## TEXT BLOCK
━━━━━━━━━━

Monday, March 17, 2014

Tobit, Chapters 1 & 2: There's a body in your duck pond, there, Anna

Chapter 1

Tobit was taken captive by the Assyrians, but remained pious and gave all he had to his family. At some point when he's a kid, everyone goes to see King Jeroboam's golden calves, but he runs off to Jerusalem to make sacrifices at the temple for the next 3 years.

When he grows up, he marries Anna and has a son, Tobit Jr., who he indoctrinates from infancy. Then they're taken captive and enslaved by the Ninivians, who don't follow Jewish dietary practices, but he insists on keeping kosher. This somehow endears him to King Salamansar, who gives him free reign, which of course he uses to harangue his fellow enslaved Israelites.

One day he's in the city of Rages and he happens to have 10 talents of silver burning a hole in his pocket. He sees one of his tribesmen is in need and gives him the money.

━━━━━━━━━━

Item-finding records
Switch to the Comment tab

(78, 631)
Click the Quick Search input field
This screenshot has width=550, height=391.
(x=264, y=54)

━━━━━━━━━━

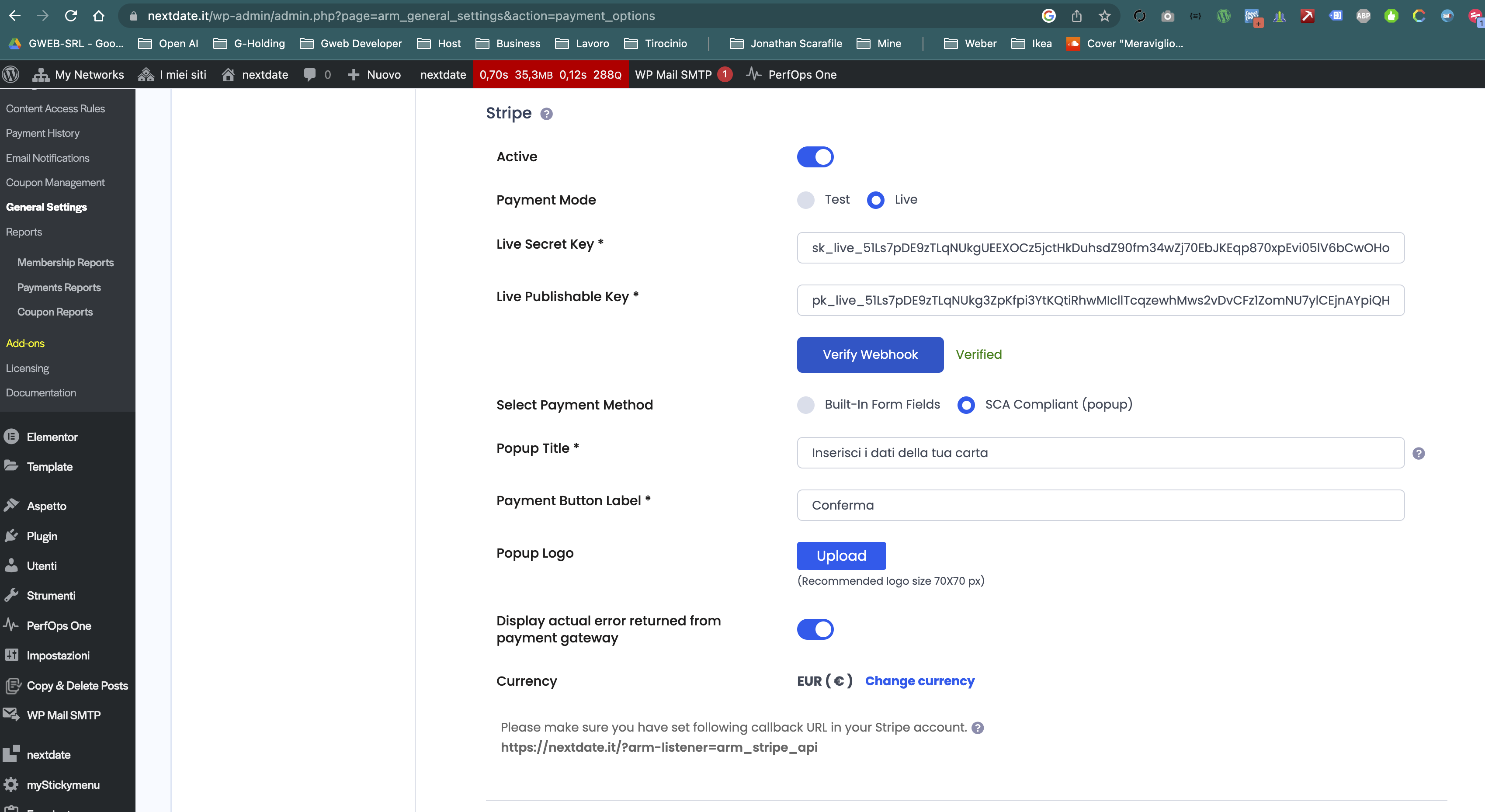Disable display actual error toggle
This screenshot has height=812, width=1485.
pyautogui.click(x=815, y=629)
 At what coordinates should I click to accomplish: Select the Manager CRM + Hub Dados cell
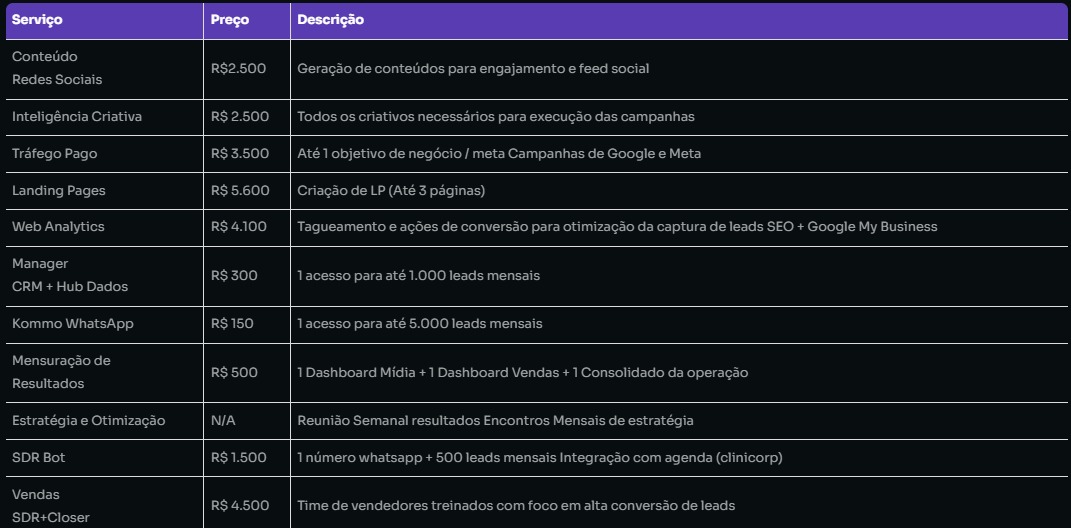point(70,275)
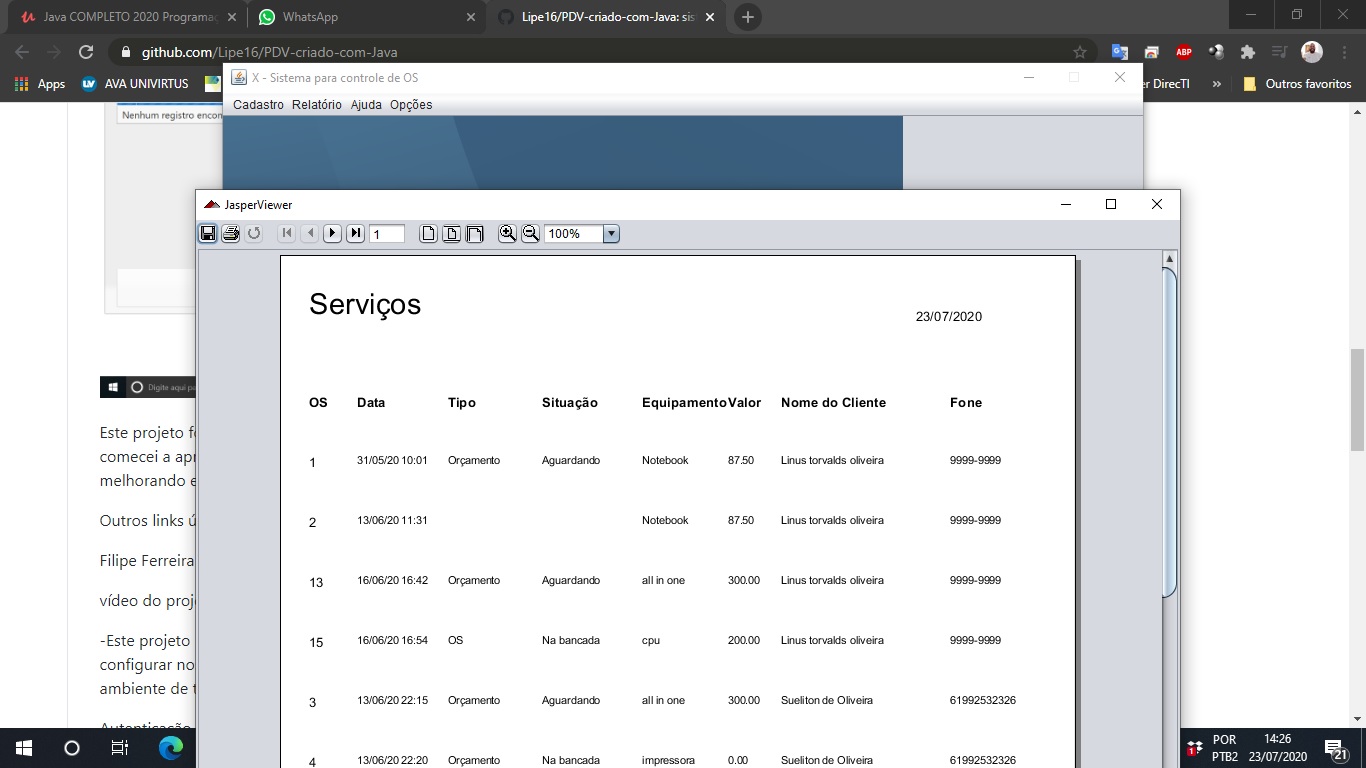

━━━━━━━━━━

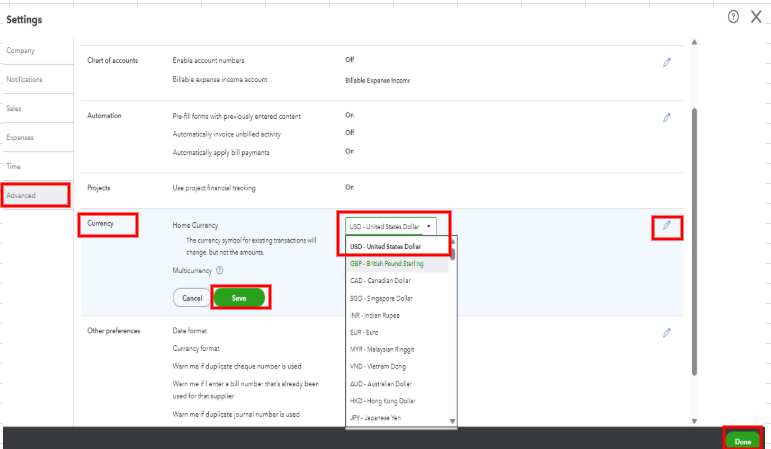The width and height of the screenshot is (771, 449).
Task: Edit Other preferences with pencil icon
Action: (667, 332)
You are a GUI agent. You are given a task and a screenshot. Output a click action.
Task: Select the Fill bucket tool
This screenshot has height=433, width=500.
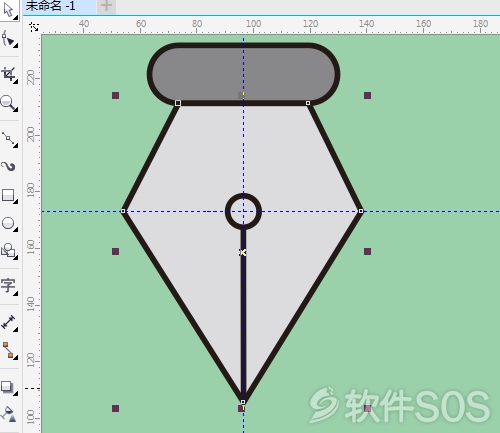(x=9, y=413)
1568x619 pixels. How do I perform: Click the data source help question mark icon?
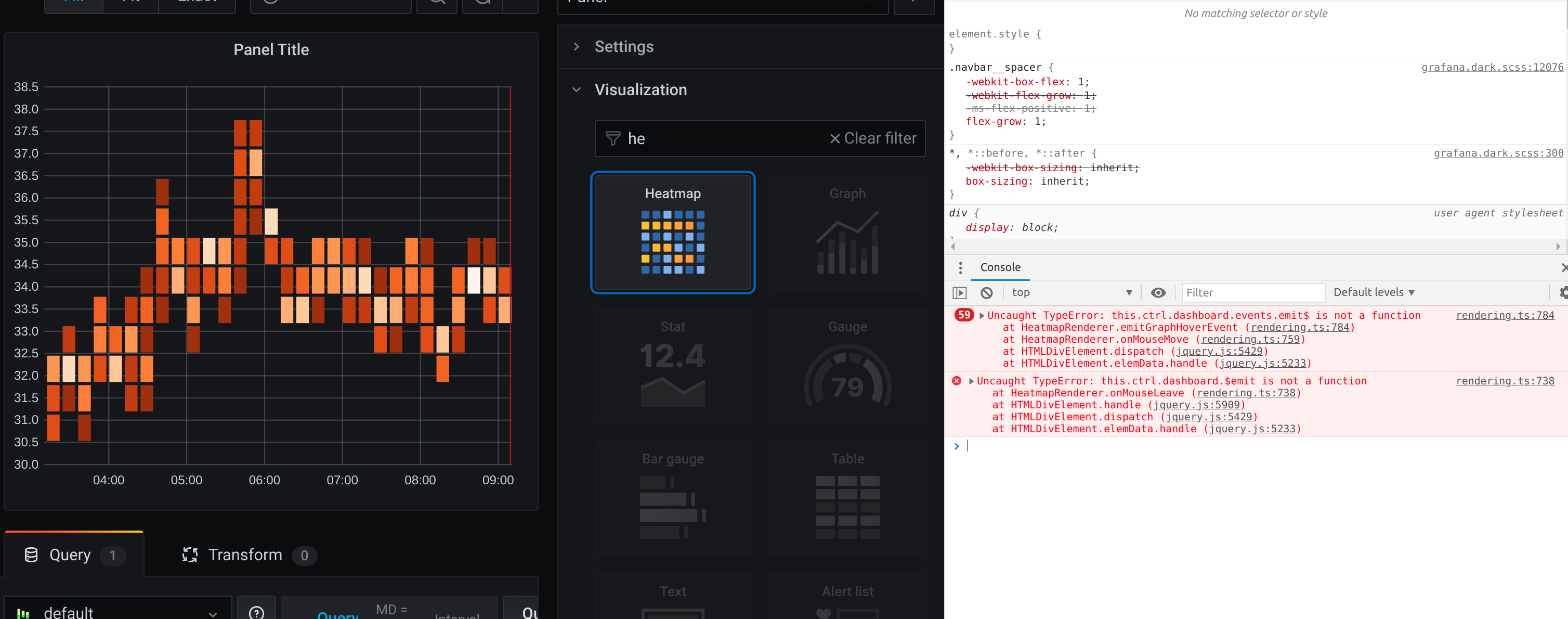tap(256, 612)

━━━━━━━━━━

## REQUIRED TASKS
a: Answer these questions about the Tobit post:
(i) Where does Tobit go as a kid instead of visiting King Jeroboam's golden calves?
(ii) What is the name of the woman Tobit marries?
(iii) How many talents of silver does Tobit have in his pocket in the city of Rages?
b: Offset every coordinate in the answers by 94 and rewrite the records, requests included, starting at the line that contains "You are a GUI" and ending at the line that contains "tap(256, 612)". Leave the pictures out.
The records bear no relation to the Tobit post.

## ANSWERS TO THE EXERCISE
a:
(i) Jerusalem
(ii) Anna
(iii) 10

b:
You are a GUI agent. You are given a task and a screenshot. Output a click action.
Task: Select the Fill bucket tool
This screenshot has height=433, width=500.
(x=103, y=507)
1568x619 pixels. How do I perform: Click the data source help question mark icon?
tap(350, 706)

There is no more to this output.